Problem requirements. Among the lines of the listing below, count those with the string "agent". Give the number and no commentary.

*** Opening Information supplied ***

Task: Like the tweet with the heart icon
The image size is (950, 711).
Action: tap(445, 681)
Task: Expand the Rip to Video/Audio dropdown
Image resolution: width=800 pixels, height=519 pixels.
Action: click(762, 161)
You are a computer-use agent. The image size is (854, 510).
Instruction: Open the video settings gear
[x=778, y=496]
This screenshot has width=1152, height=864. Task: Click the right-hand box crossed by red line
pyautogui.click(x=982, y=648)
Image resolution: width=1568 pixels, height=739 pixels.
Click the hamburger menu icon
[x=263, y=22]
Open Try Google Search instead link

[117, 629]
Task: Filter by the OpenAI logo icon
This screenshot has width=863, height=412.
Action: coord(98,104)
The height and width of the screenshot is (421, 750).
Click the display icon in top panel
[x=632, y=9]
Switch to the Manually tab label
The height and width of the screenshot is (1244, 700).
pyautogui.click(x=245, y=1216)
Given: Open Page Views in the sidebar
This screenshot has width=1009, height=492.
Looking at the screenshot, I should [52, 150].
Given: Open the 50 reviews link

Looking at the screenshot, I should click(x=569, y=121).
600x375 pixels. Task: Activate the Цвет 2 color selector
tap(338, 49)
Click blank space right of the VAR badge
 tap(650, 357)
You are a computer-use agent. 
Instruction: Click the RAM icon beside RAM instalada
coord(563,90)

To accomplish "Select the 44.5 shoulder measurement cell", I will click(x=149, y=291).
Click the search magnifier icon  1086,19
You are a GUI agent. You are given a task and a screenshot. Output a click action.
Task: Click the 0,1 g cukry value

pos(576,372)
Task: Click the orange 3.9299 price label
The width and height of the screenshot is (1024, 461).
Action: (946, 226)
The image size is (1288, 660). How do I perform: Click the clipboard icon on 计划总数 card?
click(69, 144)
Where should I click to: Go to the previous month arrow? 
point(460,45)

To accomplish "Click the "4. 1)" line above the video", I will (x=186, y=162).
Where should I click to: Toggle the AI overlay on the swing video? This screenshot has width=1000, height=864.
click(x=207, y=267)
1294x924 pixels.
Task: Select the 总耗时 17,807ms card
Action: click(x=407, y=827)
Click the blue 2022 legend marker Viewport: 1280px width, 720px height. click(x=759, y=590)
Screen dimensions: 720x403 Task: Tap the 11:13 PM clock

*** Closing Information supplied ***

Answer space. 3